PROBLEM STATEMENT – Check every line of the material below for the string "link", and return the ones that have it.

-=-=-=-=-

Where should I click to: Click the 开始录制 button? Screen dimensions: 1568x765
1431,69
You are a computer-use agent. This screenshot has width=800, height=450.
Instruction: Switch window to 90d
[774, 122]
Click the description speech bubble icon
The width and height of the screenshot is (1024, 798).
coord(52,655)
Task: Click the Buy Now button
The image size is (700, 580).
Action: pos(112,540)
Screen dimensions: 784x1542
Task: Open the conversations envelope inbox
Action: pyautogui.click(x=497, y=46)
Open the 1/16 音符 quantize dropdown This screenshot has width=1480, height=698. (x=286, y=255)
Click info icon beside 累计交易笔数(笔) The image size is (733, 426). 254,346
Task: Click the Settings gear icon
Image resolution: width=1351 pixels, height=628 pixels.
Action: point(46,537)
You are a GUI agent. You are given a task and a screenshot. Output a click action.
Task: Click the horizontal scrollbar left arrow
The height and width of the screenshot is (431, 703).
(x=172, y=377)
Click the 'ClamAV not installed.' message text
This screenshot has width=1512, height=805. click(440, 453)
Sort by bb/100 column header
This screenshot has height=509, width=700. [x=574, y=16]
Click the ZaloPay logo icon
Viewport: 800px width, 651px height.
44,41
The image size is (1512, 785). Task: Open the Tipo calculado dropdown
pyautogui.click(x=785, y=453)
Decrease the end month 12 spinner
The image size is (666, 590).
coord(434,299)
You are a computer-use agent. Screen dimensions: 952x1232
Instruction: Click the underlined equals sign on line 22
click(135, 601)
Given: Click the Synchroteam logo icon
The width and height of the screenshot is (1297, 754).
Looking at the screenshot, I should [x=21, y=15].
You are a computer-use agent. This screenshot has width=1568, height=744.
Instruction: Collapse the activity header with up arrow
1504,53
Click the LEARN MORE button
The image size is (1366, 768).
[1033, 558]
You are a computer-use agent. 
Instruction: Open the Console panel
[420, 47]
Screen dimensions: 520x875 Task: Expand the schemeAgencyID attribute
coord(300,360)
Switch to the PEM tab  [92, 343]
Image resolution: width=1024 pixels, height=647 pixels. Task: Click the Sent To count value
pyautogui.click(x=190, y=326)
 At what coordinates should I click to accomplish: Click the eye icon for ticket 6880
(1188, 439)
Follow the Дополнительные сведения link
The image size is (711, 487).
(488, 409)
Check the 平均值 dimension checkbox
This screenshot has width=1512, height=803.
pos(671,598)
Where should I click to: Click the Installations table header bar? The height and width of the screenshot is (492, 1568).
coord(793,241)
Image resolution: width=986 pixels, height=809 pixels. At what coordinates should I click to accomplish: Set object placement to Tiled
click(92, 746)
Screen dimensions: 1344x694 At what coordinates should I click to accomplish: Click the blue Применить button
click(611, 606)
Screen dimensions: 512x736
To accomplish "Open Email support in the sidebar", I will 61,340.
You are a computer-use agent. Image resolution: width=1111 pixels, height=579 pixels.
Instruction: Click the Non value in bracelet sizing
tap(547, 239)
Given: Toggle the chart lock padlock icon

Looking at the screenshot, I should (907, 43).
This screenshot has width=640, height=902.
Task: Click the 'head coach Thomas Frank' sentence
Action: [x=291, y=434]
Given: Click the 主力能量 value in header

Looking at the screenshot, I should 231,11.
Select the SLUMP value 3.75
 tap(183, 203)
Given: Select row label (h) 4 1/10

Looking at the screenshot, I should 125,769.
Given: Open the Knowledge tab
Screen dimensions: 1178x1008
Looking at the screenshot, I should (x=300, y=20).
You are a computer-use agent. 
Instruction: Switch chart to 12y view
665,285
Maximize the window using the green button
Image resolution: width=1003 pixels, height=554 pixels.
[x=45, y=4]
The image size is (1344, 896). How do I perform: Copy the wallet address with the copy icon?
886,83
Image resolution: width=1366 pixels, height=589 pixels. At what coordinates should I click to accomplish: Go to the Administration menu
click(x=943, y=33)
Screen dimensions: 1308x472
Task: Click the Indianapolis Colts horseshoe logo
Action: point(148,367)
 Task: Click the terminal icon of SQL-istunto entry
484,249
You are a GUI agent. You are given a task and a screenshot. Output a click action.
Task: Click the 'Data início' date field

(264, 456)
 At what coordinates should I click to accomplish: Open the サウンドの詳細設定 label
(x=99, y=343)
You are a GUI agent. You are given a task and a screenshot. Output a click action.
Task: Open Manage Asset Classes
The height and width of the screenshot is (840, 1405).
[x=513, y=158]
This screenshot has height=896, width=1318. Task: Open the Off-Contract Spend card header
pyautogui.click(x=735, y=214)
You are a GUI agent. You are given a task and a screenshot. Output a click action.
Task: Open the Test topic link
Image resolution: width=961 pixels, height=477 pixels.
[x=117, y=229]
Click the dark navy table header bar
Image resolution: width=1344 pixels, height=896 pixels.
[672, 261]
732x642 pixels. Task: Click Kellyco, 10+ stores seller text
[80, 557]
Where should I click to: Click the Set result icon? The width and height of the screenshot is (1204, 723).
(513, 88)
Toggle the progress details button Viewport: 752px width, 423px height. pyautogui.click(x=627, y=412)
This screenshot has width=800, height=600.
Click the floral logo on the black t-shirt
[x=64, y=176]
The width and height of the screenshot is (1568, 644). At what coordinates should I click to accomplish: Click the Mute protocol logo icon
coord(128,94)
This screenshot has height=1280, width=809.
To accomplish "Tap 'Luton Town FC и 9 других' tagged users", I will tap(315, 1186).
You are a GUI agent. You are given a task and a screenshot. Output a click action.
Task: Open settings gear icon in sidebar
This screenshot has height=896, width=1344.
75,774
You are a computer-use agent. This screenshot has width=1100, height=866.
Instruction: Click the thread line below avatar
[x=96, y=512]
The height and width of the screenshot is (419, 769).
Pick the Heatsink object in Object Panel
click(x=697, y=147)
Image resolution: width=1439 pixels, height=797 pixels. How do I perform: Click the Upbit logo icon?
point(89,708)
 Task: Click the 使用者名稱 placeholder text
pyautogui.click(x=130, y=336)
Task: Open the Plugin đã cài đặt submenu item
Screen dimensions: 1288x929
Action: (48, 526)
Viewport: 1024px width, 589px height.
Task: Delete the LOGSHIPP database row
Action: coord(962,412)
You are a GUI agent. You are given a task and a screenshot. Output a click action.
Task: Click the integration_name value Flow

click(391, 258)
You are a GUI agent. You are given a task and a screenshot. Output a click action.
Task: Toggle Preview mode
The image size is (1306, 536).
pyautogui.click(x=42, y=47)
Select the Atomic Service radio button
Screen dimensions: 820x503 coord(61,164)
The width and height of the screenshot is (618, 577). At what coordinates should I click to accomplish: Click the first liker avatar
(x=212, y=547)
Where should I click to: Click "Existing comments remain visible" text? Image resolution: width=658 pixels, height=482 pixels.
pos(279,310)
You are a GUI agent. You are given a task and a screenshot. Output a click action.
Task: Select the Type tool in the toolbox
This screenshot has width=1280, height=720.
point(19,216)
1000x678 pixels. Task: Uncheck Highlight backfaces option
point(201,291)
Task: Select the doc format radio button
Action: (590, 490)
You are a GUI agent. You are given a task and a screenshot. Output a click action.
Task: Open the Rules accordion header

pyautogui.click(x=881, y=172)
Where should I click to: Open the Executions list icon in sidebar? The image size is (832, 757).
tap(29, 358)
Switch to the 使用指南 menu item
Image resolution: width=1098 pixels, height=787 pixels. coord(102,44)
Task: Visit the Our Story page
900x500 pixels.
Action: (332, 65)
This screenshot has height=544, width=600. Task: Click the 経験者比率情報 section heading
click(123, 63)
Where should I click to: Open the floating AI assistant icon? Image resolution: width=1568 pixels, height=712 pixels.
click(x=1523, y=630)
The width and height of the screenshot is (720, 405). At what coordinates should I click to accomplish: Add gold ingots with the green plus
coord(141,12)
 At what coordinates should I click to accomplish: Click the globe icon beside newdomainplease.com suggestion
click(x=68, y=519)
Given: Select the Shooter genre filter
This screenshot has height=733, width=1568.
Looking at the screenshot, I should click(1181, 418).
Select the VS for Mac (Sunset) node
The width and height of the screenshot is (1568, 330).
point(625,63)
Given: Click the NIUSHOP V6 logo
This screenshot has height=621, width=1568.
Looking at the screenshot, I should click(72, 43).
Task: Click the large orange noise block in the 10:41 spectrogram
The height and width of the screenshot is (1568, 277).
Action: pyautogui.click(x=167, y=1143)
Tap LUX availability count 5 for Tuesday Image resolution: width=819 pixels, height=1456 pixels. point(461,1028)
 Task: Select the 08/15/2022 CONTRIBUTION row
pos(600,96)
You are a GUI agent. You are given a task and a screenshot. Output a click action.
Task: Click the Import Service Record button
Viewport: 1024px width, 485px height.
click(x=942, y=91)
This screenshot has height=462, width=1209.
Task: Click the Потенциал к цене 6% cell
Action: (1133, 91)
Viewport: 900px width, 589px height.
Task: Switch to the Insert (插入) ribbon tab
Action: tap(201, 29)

-=-=-=-=-

EXERCISE ANSWER –
Follow the Дополнительные сведения link
Task: Open the Test topic link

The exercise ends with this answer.